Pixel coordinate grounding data
_ _ _ _ _
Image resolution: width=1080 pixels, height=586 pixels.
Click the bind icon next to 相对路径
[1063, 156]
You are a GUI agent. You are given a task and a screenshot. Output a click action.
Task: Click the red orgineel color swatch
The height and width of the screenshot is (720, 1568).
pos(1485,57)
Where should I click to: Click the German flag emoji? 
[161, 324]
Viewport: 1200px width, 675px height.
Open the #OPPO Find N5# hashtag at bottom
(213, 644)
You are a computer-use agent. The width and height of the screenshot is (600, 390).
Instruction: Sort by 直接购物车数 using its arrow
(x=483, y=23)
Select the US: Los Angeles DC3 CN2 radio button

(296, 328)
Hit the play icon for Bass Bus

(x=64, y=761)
_ _ _ _ _
Exercise requirements:
Reproduce the full set of entries above exactly, without dropping a line.

Solution to the problem:
Image resolution: width=1080 pixels, height=586 pixels.
Click the bind icon next to 相对路径
[1063, 156]
You are a GUI agent. You are given a task and a screenshot. Output a click action.
Task: Click the red orgineel color swatch
The height and width of the screenshot is (720, 1568).
pos(1485,57)
Where should I click to: Click the German flag emoji? 
[161, 324]
Viewport: 1200px width, 675px height.
Open the #OPPO Find N5# hashtag at bottom
(213, 644)
You are a computer-use agent. The width and height of the screenshot is (600, 390).
Instruction: Sort by 直接购物车数 using its arrow
(x=483, y=23)
Select the US: Los Angeles DC3 CN2 radio button

(296, 328)
Hit the play icon for Bass Bus

(x=64, y=761)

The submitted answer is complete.